Poland has two million farms, only 48 per cent of which produce for the market and whose average size is only some seven hectares and average annual output some €650. They contribute 4 per cent to GDP but represent a huge 27 per cent of the labour force, 4.3 million workers.

One estimate suggests that if Polish farming is to get close to the German model in terms of productivity and landholdings, it will mean a 2.7 million reduction in employment in agriculture.

Janusz Kapusta, a successful vegetable farmer from Lodz, estimates that "only 10 to 20 per cent" of farms can survive viably. Like Jablonski, he has a degree in agricultural science and will be among the lucky ones, but only 43 per cent of rural dwellers have any more than basic secondary education. Their future is bleak.

According to an official study, only 6 per cent of Polish farms are capable of accumulating capital and hence of reforming themselves. Demoralisation is such that a recent poll found only 14 per cent say they would invest a surplus if they had one in new land.

To sustain the radical modernisation process, the Taoiseach will be told, Poland, with a population of 38 million, needs massive EU aid and an accession date as a target to work towards.

Ministers like the head of the EU Integration office, Jacek Saryusz-Wolski, and the deputy foreign minister, Andrzej Ananicz, insist that Poland will be ready by the end of 2002 and willing to accede in 2003. In Brussels few believe it can happen before mid-2004 and the expectation is that the Union will only be willing to signal a completion date for negotiations.

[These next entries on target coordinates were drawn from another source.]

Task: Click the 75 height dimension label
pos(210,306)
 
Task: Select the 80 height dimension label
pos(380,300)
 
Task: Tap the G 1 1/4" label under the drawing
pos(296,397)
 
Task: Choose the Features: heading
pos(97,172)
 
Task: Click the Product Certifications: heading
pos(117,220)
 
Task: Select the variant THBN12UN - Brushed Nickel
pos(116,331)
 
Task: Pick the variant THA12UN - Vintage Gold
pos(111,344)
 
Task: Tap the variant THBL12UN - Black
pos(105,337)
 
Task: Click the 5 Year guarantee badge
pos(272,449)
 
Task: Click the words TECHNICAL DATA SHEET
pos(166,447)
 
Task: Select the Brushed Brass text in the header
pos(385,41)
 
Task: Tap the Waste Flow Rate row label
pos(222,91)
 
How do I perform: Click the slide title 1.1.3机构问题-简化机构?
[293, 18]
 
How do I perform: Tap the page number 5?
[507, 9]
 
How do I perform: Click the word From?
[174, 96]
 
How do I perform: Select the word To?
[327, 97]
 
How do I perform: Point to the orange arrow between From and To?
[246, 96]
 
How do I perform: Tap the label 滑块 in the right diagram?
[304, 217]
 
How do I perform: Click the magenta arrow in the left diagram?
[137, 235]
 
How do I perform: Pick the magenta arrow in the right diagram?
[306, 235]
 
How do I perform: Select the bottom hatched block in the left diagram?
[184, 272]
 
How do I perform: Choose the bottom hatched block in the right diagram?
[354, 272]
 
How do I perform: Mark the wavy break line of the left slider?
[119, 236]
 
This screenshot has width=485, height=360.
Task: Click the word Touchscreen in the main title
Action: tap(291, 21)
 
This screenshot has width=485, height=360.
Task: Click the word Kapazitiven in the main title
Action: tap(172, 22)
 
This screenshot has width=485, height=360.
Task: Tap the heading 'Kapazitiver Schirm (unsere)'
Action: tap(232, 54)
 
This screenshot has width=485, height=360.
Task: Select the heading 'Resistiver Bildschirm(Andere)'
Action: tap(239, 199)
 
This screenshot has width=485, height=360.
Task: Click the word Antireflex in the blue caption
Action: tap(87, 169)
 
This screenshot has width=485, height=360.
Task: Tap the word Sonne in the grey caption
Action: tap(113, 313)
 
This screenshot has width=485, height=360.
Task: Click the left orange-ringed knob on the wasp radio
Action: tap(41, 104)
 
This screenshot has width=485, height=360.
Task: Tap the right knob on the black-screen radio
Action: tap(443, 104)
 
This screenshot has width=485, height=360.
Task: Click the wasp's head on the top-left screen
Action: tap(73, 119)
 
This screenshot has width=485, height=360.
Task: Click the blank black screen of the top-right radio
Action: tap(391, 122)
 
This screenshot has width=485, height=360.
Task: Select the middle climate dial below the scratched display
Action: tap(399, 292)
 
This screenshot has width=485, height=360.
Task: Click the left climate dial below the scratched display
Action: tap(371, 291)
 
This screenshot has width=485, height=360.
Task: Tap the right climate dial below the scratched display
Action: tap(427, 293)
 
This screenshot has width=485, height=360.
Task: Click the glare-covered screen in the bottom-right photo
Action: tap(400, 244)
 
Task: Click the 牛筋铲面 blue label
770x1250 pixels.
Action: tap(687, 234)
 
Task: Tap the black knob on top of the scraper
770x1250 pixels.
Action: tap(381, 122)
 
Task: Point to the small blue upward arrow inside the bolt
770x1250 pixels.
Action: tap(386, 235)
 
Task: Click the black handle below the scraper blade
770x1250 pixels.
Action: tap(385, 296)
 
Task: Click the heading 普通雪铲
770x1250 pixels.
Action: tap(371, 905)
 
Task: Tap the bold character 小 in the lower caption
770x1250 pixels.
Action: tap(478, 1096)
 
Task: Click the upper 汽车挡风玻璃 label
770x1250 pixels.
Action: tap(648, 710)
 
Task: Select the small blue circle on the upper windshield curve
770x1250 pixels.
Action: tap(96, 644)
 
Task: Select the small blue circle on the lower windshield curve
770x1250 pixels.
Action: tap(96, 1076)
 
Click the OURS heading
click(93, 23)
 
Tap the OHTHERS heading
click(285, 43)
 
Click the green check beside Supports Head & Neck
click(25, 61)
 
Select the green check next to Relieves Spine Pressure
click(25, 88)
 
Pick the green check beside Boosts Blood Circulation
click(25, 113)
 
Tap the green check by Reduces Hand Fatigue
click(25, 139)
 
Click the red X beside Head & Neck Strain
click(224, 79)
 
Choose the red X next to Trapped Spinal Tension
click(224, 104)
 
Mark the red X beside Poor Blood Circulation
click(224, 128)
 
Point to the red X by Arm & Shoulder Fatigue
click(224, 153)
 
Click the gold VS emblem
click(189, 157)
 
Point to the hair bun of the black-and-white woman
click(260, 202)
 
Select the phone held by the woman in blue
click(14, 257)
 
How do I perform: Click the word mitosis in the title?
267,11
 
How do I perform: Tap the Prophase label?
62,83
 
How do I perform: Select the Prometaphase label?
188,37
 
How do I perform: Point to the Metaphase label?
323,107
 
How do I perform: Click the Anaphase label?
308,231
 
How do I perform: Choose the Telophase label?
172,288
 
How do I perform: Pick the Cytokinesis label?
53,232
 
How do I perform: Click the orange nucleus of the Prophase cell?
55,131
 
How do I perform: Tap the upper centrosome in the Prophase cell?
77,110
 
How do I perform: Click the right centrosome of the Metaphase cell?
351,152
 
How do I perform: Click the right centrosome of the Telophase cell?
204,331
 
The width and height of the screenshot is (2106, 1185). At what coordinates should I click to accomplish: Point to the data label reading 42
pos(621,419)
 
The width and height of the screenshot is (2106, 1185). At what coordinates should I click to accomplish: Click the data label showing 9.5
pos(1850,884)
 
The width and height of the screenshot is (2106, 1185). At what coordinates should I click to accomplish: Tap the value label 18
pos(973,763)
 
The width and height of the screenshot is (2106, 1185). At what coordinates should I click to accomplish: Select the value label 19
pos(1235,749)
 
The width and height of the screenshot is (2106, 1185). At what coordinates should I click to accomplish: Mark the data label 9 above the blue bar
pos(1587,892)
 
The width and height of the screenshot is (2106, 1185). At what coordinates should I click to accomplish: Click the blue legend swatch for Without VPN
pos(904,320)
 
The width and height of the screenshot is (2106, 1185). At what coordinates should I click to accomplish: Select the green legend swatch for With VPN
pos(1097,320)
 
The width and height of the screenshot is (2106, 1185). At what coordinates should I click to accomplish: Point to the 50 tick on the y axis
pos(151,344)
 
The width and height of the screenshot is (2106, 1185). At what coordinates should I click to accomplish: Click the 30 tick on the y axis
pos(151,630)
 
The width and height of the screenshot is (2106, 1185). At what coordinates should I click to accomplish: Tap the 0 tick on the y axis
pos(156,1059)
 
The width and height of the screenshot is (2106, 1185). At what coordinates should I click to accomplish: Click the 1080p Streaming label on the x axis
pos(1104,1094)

The country's chief negotiator, Jan Kol akowski, caused a storm in Warsaw after he told our group of visiting journalists that Poland must be in by 2005 "at the latest" - even to admit such a possibility was seen as defeatism.

Mr Ahern is coming to build alliances for the future and his expected message of Irish support for speedy accession and his account of the Irish EU success story are eagerly awaited, says Ananicz.

His support on one of the thorniest challenges of the negotiations, parity of treatment under CAP with EU farmers, would be particularly welcome, but it may pose a real dilemma for Ireland. Poland's demand for direct income support payments to farmers was not provided for in the Agenda 2000 budget and the EU has insisted that to do so would be far too expensive.

But without the aid, and with prices now broadly comparable in both EU and Poland, the Poles say they will have neither the incentive nor the means to reform. They complain than promised structural aid under the pre-accession SADAP programme has yet to start flowing and is far too little, at €200 million a year, to meet the challenges they face.

Warsaw puts the value of the extension of direct aids to their farmers at €3 billion a year, a figure which would probably cost Ireland a manageable €30 million in added budget contributions (but the Germans nearer €750 million).

SOME fear, however, that the demand, although ultimately likely to be conceded in part, may prove to be the final straw that breaks the direct aid camel's back for those current EU partners who already oppose the CAP - their insistence that the system should be gradually abolished would cost Ireland billions.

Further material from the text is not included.